PROVIDED RECORDS:

___

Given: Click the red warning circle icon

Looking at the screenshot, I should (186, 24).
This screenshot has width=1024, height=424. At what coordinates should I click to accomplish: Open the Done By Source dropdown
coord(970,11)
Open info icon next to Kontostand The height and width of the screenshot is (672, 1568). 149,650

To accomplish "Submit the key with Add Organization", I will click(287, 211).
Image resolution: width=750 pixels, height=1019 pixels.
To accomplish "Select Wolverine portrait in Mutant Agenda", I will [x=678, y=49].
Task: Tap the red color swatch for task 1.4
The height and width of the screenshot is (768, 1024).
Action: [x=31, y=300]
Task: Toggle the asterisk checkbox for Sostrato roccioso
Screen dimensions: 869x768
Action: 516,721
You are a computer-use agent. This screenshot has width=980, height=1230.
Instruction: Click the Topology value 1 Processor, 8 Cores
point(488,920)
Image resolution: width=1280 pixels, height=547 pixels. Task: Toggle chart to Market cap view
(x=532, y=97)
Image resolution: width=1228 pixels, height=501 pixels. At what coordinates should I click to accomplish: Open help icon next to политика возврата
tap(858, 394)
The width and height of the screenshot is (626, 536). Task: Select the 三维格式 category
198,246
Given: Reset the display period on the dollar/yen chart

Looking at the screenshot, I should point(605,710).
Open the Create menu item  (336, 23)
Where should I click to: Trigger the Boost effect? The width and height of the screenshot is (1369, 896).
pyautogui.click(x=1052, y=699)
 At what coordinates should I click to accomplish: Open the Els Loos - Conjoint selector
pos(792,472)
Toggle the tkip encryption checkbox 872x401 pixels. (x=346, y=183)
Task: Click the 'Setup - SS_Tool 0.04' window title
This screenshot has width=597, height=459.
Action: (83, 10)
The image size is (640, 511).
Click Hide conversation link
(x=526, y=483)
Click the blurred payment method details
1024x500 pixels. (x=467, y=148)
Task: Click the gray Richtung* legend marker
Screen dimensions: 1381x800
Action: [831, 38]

___

REQUIRED ACTION:
The answer must be the complete listing, repeated exactly.

RESULT OF THIS TASK:
Given: Click the red warning circle icon

Looking at the screenshot, I should (186, 24).
This screenshot has width=1024, height=424. At what coordinates should I click to accomplish: Open the Done By Source dropdown
coord(970,11)
Open info icon next to Kontostand The height and width of the screenshot is (672, 1568). 149,650

To accomplish "Submit the key with Add Organization", I will click(287, 211).
Image resolution: width=750 pixels, height=1019 pixels.
To accomplish "Select Wolverine portrait in Mutant Agenda", I will [x=678, y=49].
Task: Tap the red color swatch for task 1.4
The height and width of the screenshot is (768, 1024).
Action: [x=31, y=300]
Task: Toggle the asterisk checkbox for Sostrato roccioso
Screen dimensions: 869x768
Action: 516,721
You are a computer-use agent. This screenshot has width=980, height=1230.
Instruction: Click the Topology value 1 Processor, 8 Cores
point(488,920)
Image resolution: width=1280 pixels, height=547 pixels. Task: Toggle chart to Market cap view
(x=532, y=97)
Image resolution: width=1228 pixels, height=501 pixels. At what coordinates should I click to accomplish: Open help icon next to политика возврата
tap(858, 394)
The width and height of the screenshot is (626, 536). Task: Select the 三维格式 category
198,246
Given: Reset the display period on the dollar/yen chart

Looking at the screenshot, I should point(605,710).
Open the Create menu item  (336, 23)
Where should I click to: Trigger the Boost effect? The width and height of the screenshot is (1369, 896).
pyautogui.click(x=1052, y=699)
 At what coordinates should I click to accomplish: Open the Els Loos - Conjoint selector
pos(792,472)
Toggle the tkip encryption checkbox 872x401 pixels. (x=346, y=183)
Task: Click the 'Setup - SS_Tool 0.04' window title
This screenshot has width=597, height=459.
Action: (83, 10)
The image size is (640, 511).
Click Hide conversation link
(x=526, y=483)
Click the blurred payment method details
1024x500 pixels. (x=467, y=148)
Task: Click the gray Richtung* legend marker
Screen dimensions: 1381x800
Action: [831, 38]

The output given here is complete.